Given text
We all know the facts of the case. We need not belabour the point. It was a horrendous crime that shocked the conscience of not only the Muslim community but everyone across the country. In their ruling, the justices indicated that longer periods of parole eligibility, in this case upwards to 75 years, were “degrading in nature and thus incompatible with human dignity, because they deny offenders any possibility of reintegration into society, which presupposes, definitely and irreversibly, that they lack the capacity to reform and re-enter society”. They said that “Although Parliament has latitude to establish sentences whose severity expresses society's condemnation of the offence committed, it may not prescribe a sentence that deprives every offender on whom it is imposed of any realistic possibility of parole”.

Minister, I want you to listen very carefully to the words we heard from various victims when we studied government's response to victims of crime. One such victim was Sharlene Bosma. She indicated that, on May 6, 2013, her husband, Tim, was taken from their home and shot in his own truck across the road from their house. His body was eventually taken to the Waterloo airport and then burned in an animal incinerator. She spent eight days searching the province for him, not knowing where he was. On the eighth day, her world fell apart when she learned one of the most horrifying phrases in the English language: His body was burned beyond recognition. She says:

I cannot convey the overwhelming amount of joy and relief that we as a family shared when the court determined consecutive life sentences in each case—75 years and 50 years for cold-blooded, heartless killers. As the mother of a little girl who was not quite two and a half when her father was murdered, I was extremely thankful that she would never, ever have to face the monsters who killed her father for no reason other than they simply could. In May of this year, our government took away one of the very few things that we as victims had to hold on to, which was consecutive sentencing. It was one of the greatest blows that the Canadian government has ever dealt to victims of violent crime. It says to us that someone can kill as many people as they want here in Canada because sentencing will not change. It says that Canada only places value on the first victim, with the lives of any other victims not mattering—not here in Canada.

We also heard from another family who indicated the profound impact this decision has had.

Stated problem a
Gather every line of the entries that contains the word "width" and copy each one.

Extracted entries
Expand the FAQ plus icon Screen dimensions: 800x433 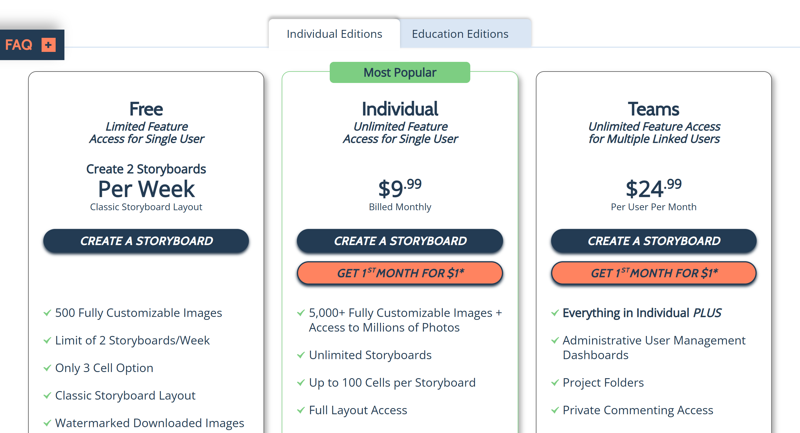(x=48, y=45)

==

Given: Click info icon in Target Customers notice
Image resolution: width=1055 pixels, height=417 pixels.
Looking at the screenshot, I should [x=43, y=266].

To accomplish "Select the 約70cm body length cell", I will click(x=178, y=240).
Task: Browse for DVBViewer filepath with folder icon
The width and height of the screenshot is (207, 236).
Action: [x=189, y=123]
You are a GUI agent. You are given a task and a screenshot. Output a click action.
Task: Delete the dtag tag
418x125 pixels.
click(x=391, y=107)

Stated problem b
Answer these questions from the excerpt on consecutive sentencing:
(i) In the ruling quoted, how long were the periods of parole eligibility in this case?
(ii) On what date was Tim Bosma taken from his home?
(iii) What consecutive life sentences did the court determine, according to Sharlene Bosma?

Exercise result a
Image resolution: width=1055 pixels, height=417 pixels.
The width and height of the screenshot is (207, 236).

Exercise result b
(i) Upwards to 75 years.
(ii) May 6, 2013.
(iii) 75 years and 50 years.